How Two Marines Helped Bring Down Revenge Porn on Facebook

In September 2016, John Albert, a bearded, 30-year-old retired Marine from Greenville, South Carolina, noticed something shocking on Facebook. He had been invited to join a Facebook group called Marines United, and began to scroll through the feed. He saw images of naked female soldiers, civilians, and graphic discussions of sexually assaulting these women.

"Where is she at?" he recalls the comments saying. "'I'd rape her, I'd bend her over, I'd make her choke.' There was a picture of a girl standing outside of a building, and they were saying this is what I would do to her, which unit, and which base is she at?"

Disturbed, Albert read through two days of timelines, and more than half of the posts featured nude images and sexually harassing content.

"I got really frustrated and offended," Albert says. "In the military, we're supposed to be the people who put our lives on the line to protect our country. But when you become a predator – you're not protecting your country anymore, you are someone this country needs protection from."

Albert took screen grabs of what he saw, and reported the group to Facebook. About a week later, he was notified that the group had been shut down. "I thought Marines United was over," he says.

Then, early last March, investigative journalist and former Marine Thomas Brennan reported that Marines United was again trading photos of nude women in a private Facebook group.
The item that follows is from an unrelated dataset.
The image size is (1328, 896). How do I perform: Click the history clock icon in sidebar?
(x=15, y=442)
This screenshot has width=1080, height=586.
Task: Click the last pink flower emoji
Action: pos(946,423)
Some of the photos were taken secretly, others were hacked, and a few more came from former lovers. Members again suggested sexually assaulting their colleagues, and also shared a Google document that listed women's names and addresses.

These pages sent ripples through the military community. In an op-ed, a former Marine sergeant claimed the Marines United incident reflected a larger, anti-female culture in the armed forces. Then two women, Erika Butner and Marisa Woytek, whose photos appeared on the Marines United page, spoke out at a press conference with their attorney Gloria Allred. "As a rape survivor, I can tell you that this exact behavior leads to the normalization of sexual harassment and even sexual violence," Butner said. Meanwhile, Commandant of the Marine Corps General Robert Neller, was called before Congress and excoriated by Senator Kirsten Gillibrand: "If we can't crack Facebook," she said. "How are we supposed to be able to confront Russian aggression and cyber hacking throughout our military?"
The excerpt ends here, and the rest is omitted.